Typically, the ceramic bead packing materials useful in accordance with the present invention are preferably characterized by the desired particle size distribution (e.g., U.S. Mesh 8-80); a density or average specific gravity of from about 1.0 to about 2.0 g/cm3 and preferably, from 1.3 to 1.5 g/cm3 with a deviation from average of 0.1 maximum (ASTM D792); a roundness and sphericity greater than 0.6 (APE RP 58, 4); a crush resistance after 2 minutes at 2,000 psi of less than 2.0 wt. % (API HSP, procedure 7); a mud acid and 15% HCl solubility of less than 2.0 wt. % (ASTM C146); a compressive strength of at least 10,000 psi (ASTM D695); a deflection temperature of at least 250 F. at 264 psi (ASTM D648); and UL continuous use rating of at least 275 F. (ULS 746B). Furthermore, the ceramic bead packing materials should be sufficiently resistant to brine, aliphatic hydrocarbons and aromatic hydrocarbons to allow continuous emersion at elevated temperatures. Preferably, the materials should be sufficiently resistant to acids to allow short exposures to acids such as HCl, HF and mixtures or the like.
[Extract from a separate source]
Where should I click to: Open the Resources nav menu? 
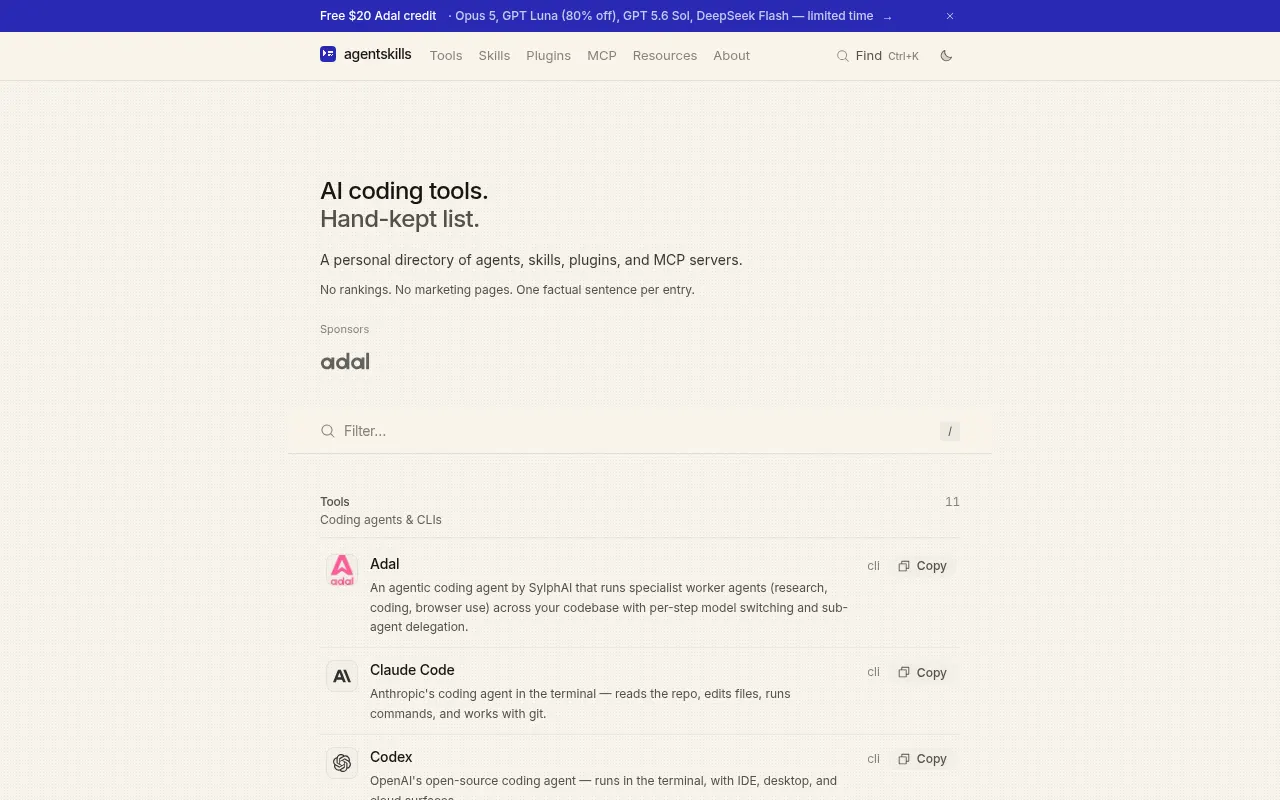665,56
To improve or meet the chemical resistance and physical properties, the ceramic spheres can preferably be coated with various polymers or the like, including by way of example, but not limited thereto: epoxies; various thermoplastics, such as polyamides, polyamide-imides, polyimides, polytetrafluoroethylene or other related fluorinated polymers, polyolefins, polyvinyls; and the like. For high temperature applications, coatings of sulfone polymers, fluoroplastics, polyamide-imides, homopolyester and polyetherether ketones are particularly useful.

In order to ensure that the particles of the packed mass produced by the above method remain in place, it may be desirable to place over that packed mass, a second packed mass of particulate material which is consolidated. This can be accomplished by repeating the same packing procedure, except using a particulate material which has a coating of adhesive on the particles. The second packed mass of such adhesive coated material, can be consolidated by a mass appropriate to the type of adhesive on the particles. For example, if required a catalyst can be pumped down the wellbore and into contact with the packed materials to accelerate the cure of the polymeric adhesive. Alternatively, a thermosetting adhesive can be used to consolidate the second packed mass.
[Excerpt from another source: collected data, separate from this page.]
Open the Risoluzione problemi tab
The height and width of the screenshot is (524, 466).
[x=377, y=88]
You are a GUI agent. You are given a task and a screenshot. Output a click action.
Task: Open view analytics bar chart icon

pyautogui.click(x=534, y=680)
The same SDVB particles, provided with a coating of adhesive, can be used in the foregoing additional step to provide the second packed mass. To illustrate this, a consolidated mass of particles (referred to below as a "core"), was prepared from the same SDVB particles provided with a coating of adhesive, using the following procedure:

Carrier Fluid Preparation

1. Take a clean, dry 1-gallon vessel.

2. Add 3000 g. of cool tap water.

3. Add 60 g. of potassium chloride (KCl).

4. Position the vessel under a mixer equipped with an anchor stirrer.

5. Adjust the stirring rate (RPM) to permit maximum mixing without entraining air.

6. Add 25.9 g. of a viscosifier.

7. Allow solution to mix for five minutes in order to completely disperse the viscosifier.

8. Add 7.11 g. of Tetrasodium ethylenediaminetetraacetic acid (EDTA).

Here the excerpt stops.